Dataset entries
==*==
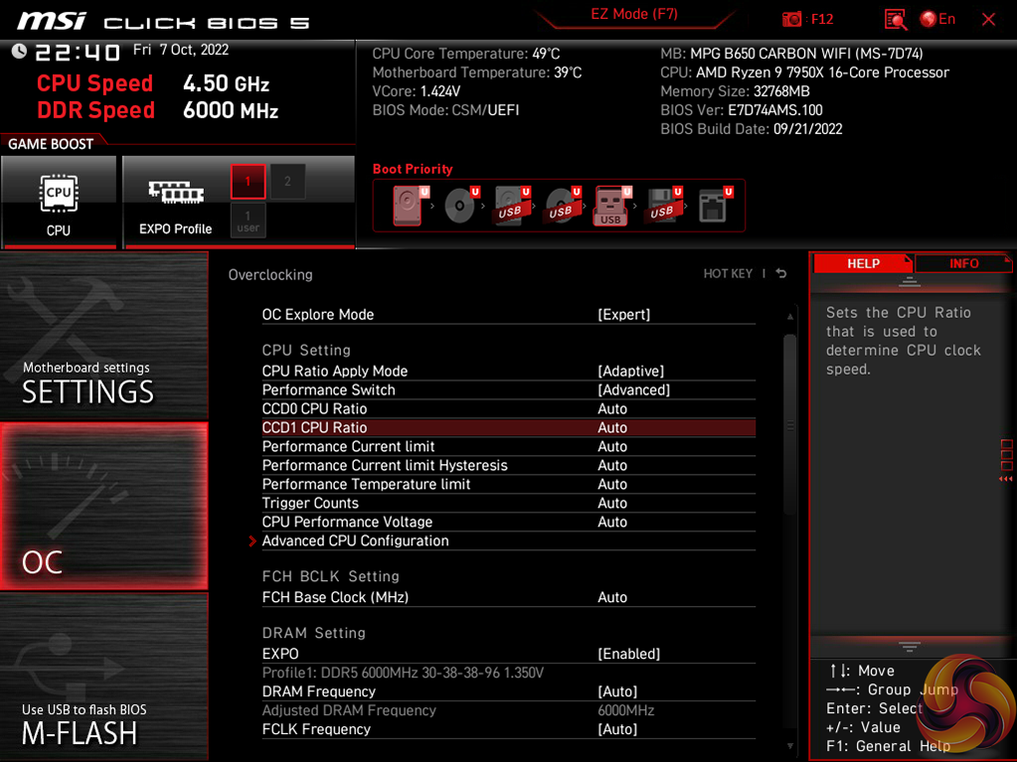Switch to the INFO tab
The image size is (1017, 762).
tap(962, 263)
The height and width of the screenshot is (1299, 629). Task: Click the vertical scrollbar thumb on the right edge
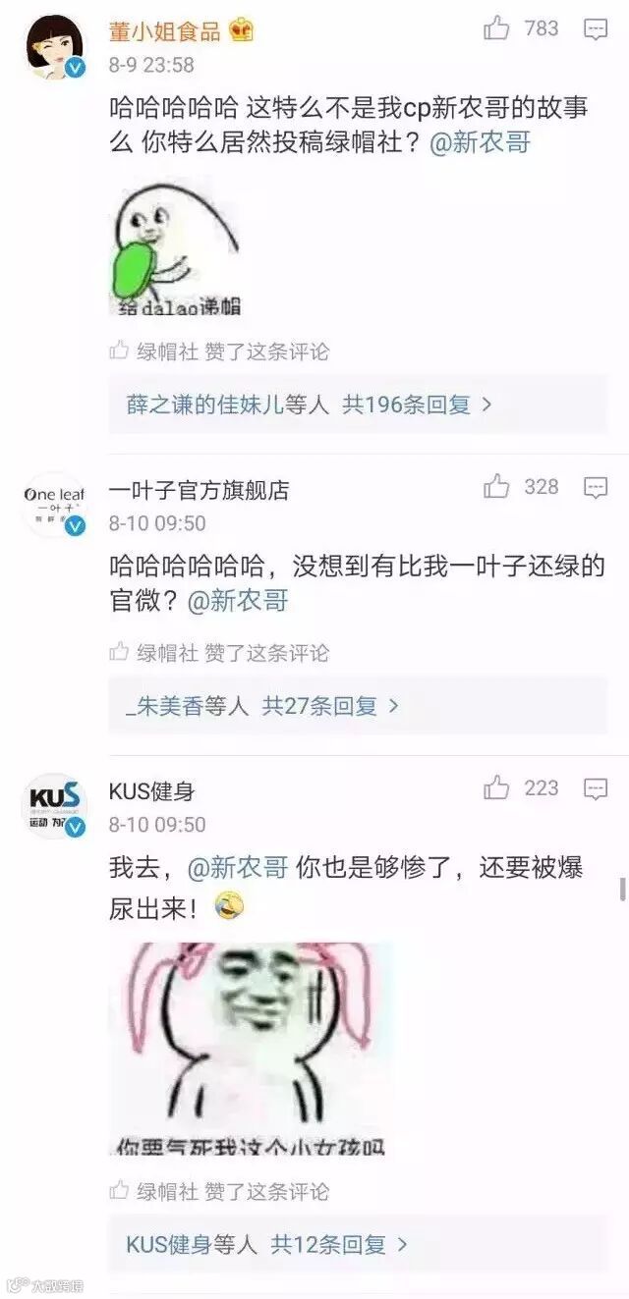pyautogui.click(x=622, y=890)
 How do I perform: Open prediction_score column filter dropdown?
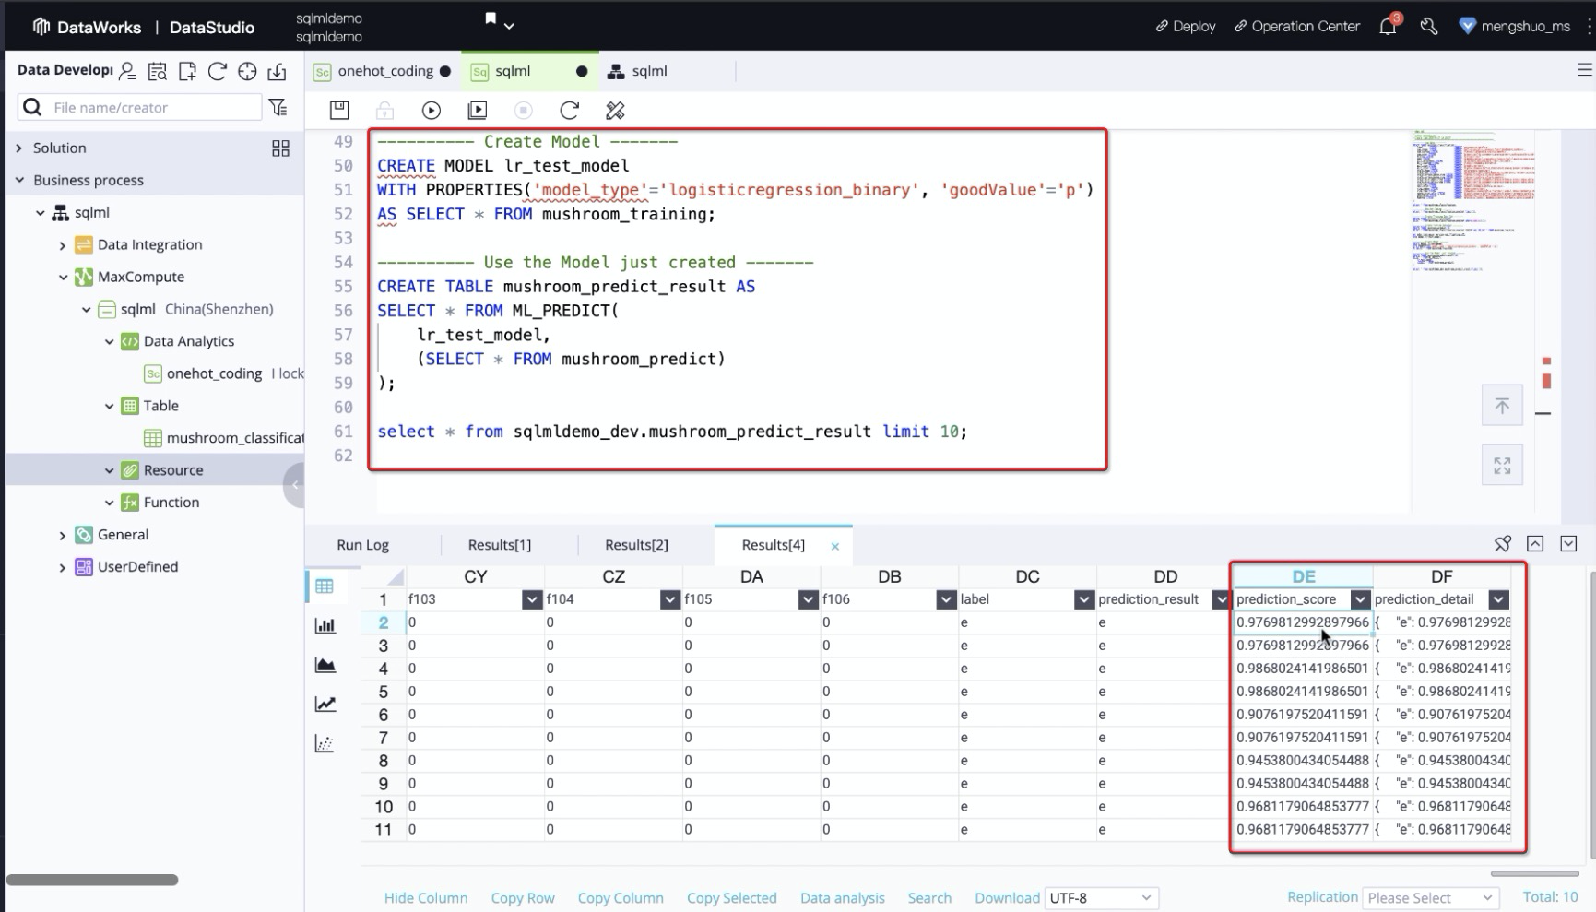(x=1359, y=599)
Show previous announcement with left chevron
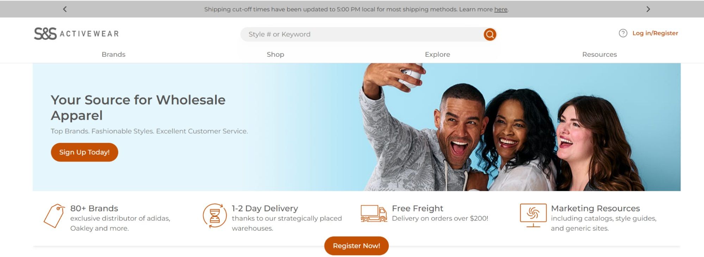This screenshot has width=704, height=257. pyautogui.click(x=65, y=9)
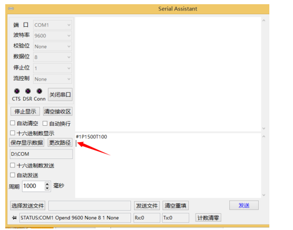
Task: Click receive area scroll-up arrow
Action: [264, 21]
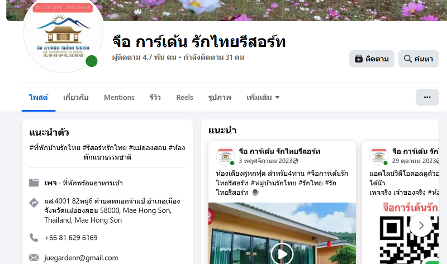The height and width of the screenshot is (264, 447).
Task: Click the resort profile logo picture
Action: pos(63,33)
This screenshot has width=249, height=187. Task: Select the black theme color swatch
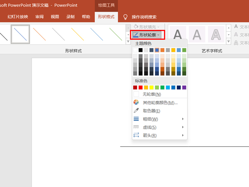(x=141, y=50)
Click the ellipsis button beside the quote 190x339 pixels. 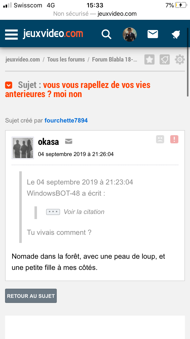click(x=53, y=212)
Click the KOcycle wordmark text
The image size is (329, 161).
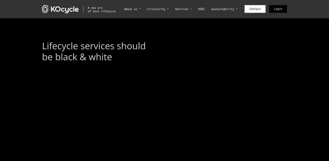tap(64, 9)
==*==
__What is required__
Word for word, retype the lines from the one that contains "Click the KOcycle wordmark text" through the final line of the data, both ends included, excluding pictures.

__Solution for this problem__
Click the KOcycle wordmark text
The image size is (329, 161).
tap(64, 9)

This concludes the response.